In the Coutumes de Cluny, written by the monk Udabric in 1087, we read: ‘At prayers, if the children sing badly or fall asleep, the prior or master will strip them to their shirt and flog them with osiers or specially prepared cords.’
We know nothing of the duration of the punishments, but the following fact plainly shows that the delinquents were intimidated. On St. Mark’s Day some scholars of St. Gall’s had incurred the punishment of a flogging for truancy. The boy who was sent to the attic to fetch the rods, wishing to save himself and his comrades from the punishment, seized a burning brand and set fire to the abbey. This simple fact plainly shows that the children of those days were little rascals, and one is not surprised to find a priest complaining to St. Anselme du Bec that he could do nothing with his pupils although he thrashed them soundly.

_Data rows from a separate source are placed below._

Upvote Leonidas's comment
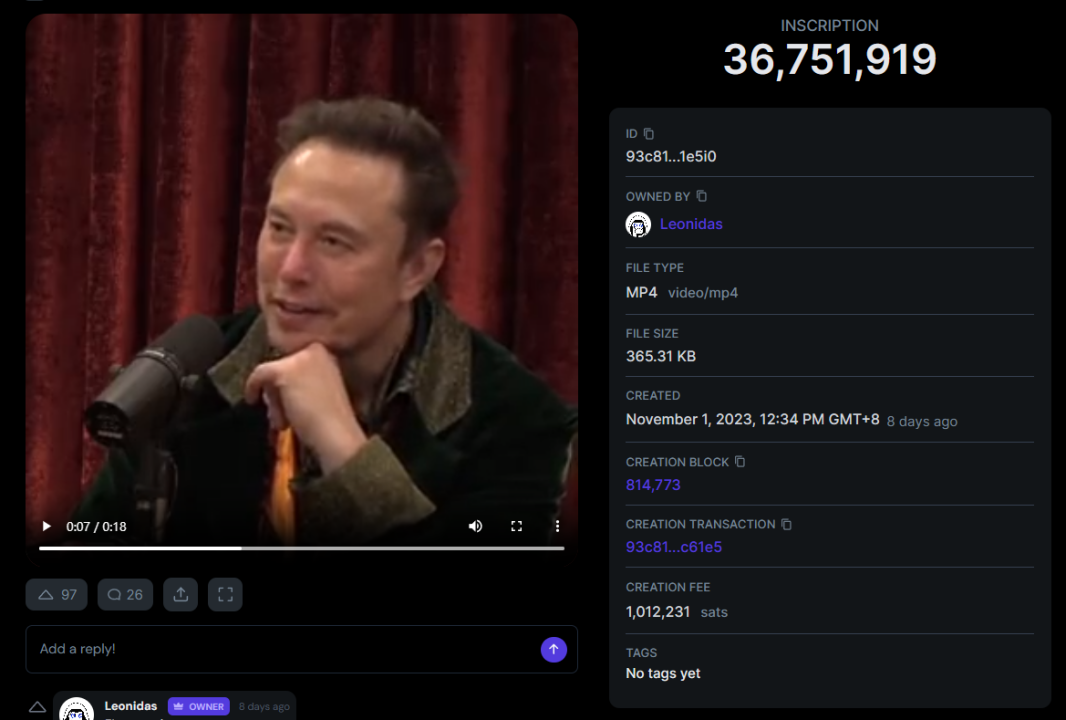Image resolution: width=1066 pixels, height=720 pixels. coord(37,707)
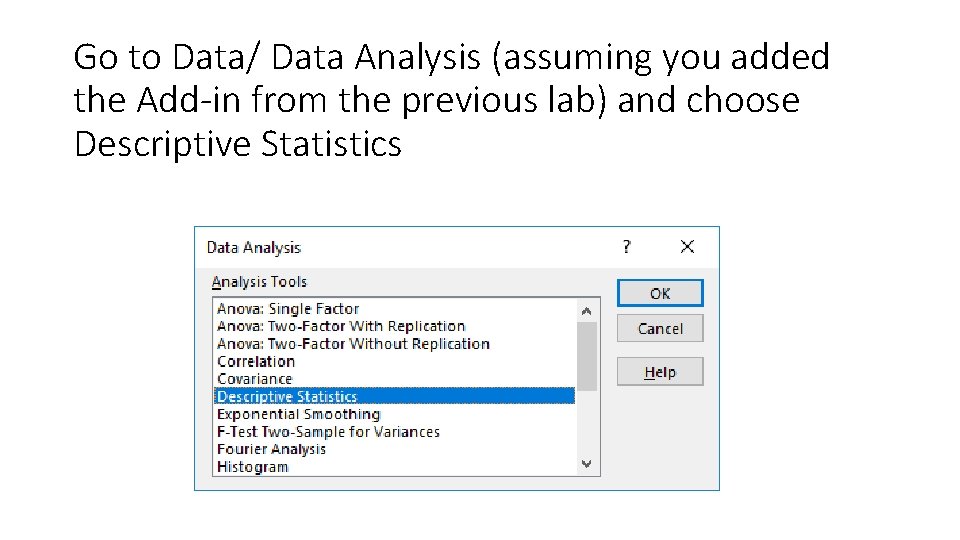Click the OK button
Screen dimensions: 960x540
pyautogui.click(x=660, y=293)
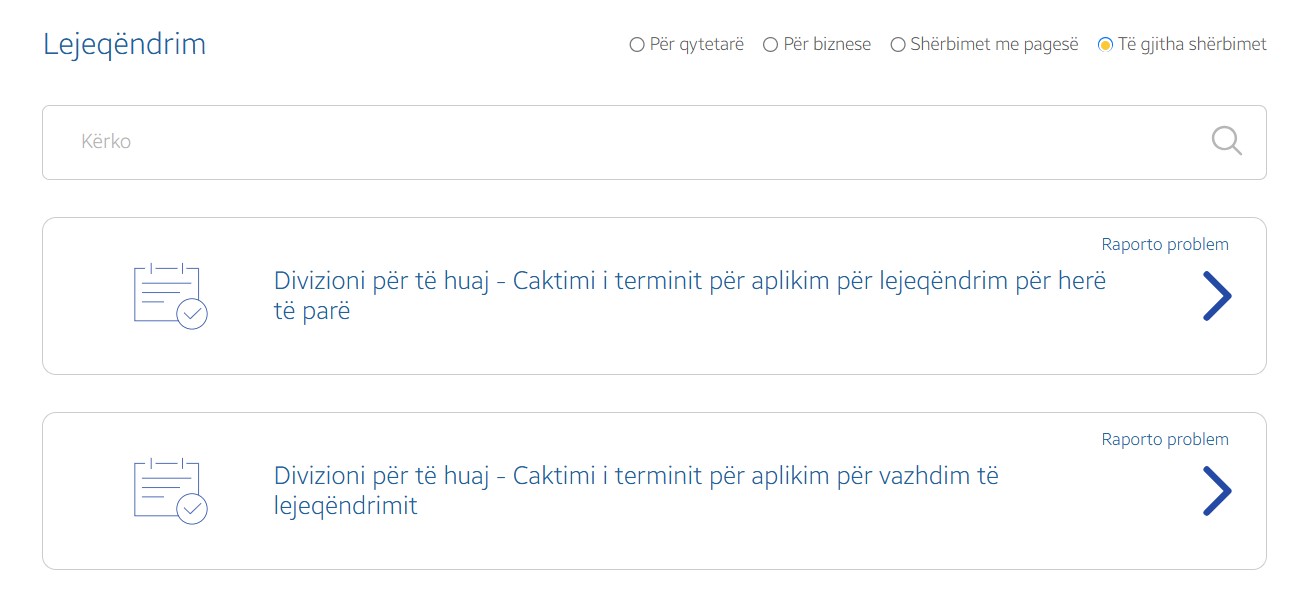
Task: Report a problem on the permit renewal card
Action: click(1165, 439)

It is true he might have had recourse to a more gradual system of education, like that proposed by a bishop of Metz—at the first offence the offender was to be warned: at the second, admonished: at the third, publicly reprimanded: at the fourth, he was to be put on bread and water: at the fifth, to be separated from the rest of the community and locked up or beaten, if his age permitted: and lastly, if those corrections were ineffective, God should be asked to cure him, and he should be taken before the bishop.
Let us be just: if there were some incorrigible children, certain masters treated them with a brutality which invited reprisals. On that, we have undeniable testimony. Guilbert de Nogent, speaking of the master who had trained him, pays homage to his virtue but confesses that he overwhelmed him almost daily with cuffs and blows, to force him to learn what he himself could not teach. ‘One day when I had been thrashed I went and sat at my mother’s knees, cruelly hurt and most certainly more than I deserved. My mother having asked me, as was her custom, if I had been beaten again, I, not wishing to denounce my master, said that I hadn’t. But, in spite of my resistance, she pulled aside my shirt and saw my blackened arms and weal-marked shoulders.

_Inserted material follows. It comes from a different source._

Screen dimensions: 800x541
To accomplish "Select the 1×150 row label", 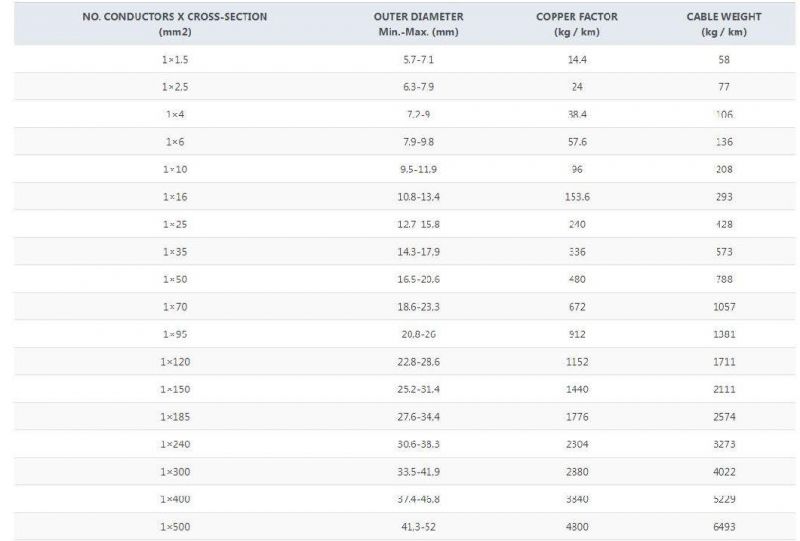I will coord(175,389).
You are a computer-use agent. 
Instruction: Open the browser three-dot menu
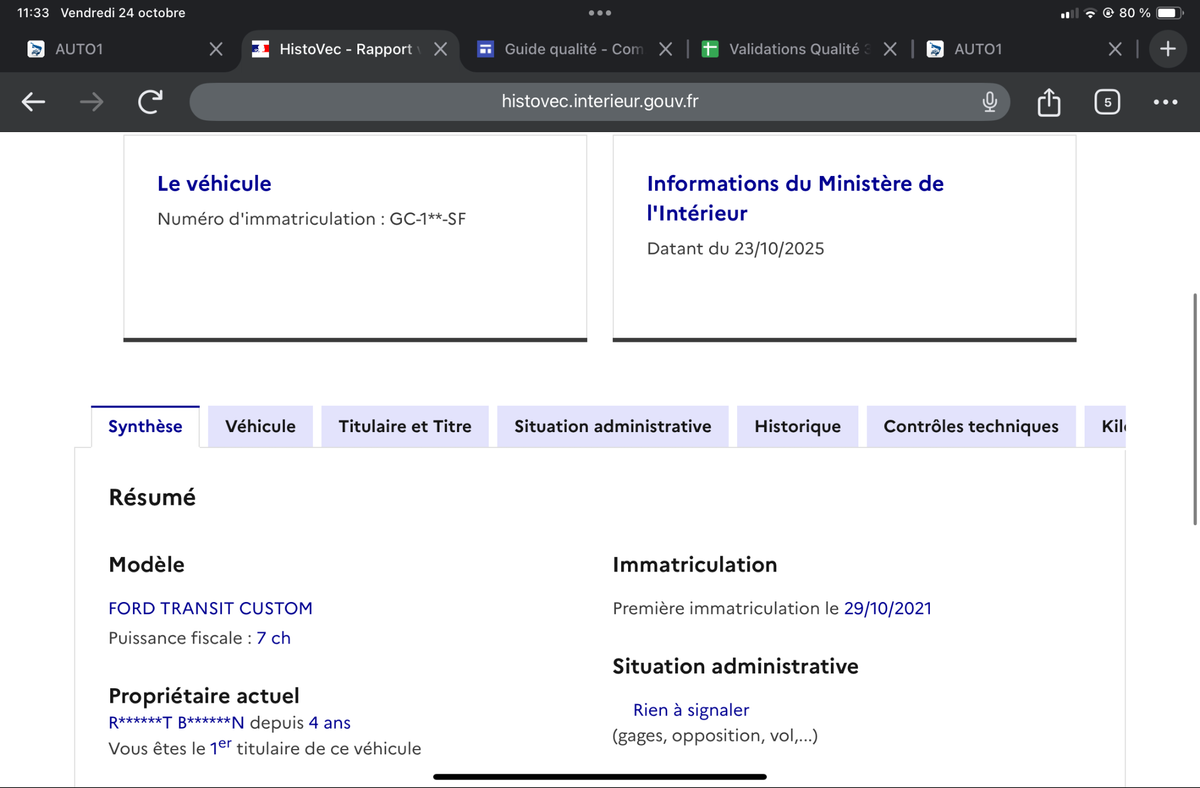[1165, 101]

As in ecclesiastical schools, so also in monasteries and convents was flogging in vogue. A rule of St. Cesaire d’Arles, dating from the year 508, stipulates the punishment of flagellation for unruly nuns.
St. Benoit, the restorer of monastic discipline in France, who began his reform in the eight century, prescribed excessive fasts and harsh and bloody flagellations, even for children. If a brother, after having been often checked, neglects to correct himself, he must be punished with strokes. If anyone soils or damages the monastery fitments, he is to be checked and punished according to rule, if he does not mend. If a monk is found with anything claimed as his own property, it is to be taken from him up to two times; if he does not correct himself, he is to be severely punished. If anyone violates the rule of silence, he shall be severely chastised, likewise he who receives books or presents; who reports what he has seen or heard during a voyage; he who takes upon himself to publicly reprimand persons older than himself without an express order from an abbot; or even he who shall correct children with too much warmth and severity. Disobedience of the abbot was also to be punished in the same way.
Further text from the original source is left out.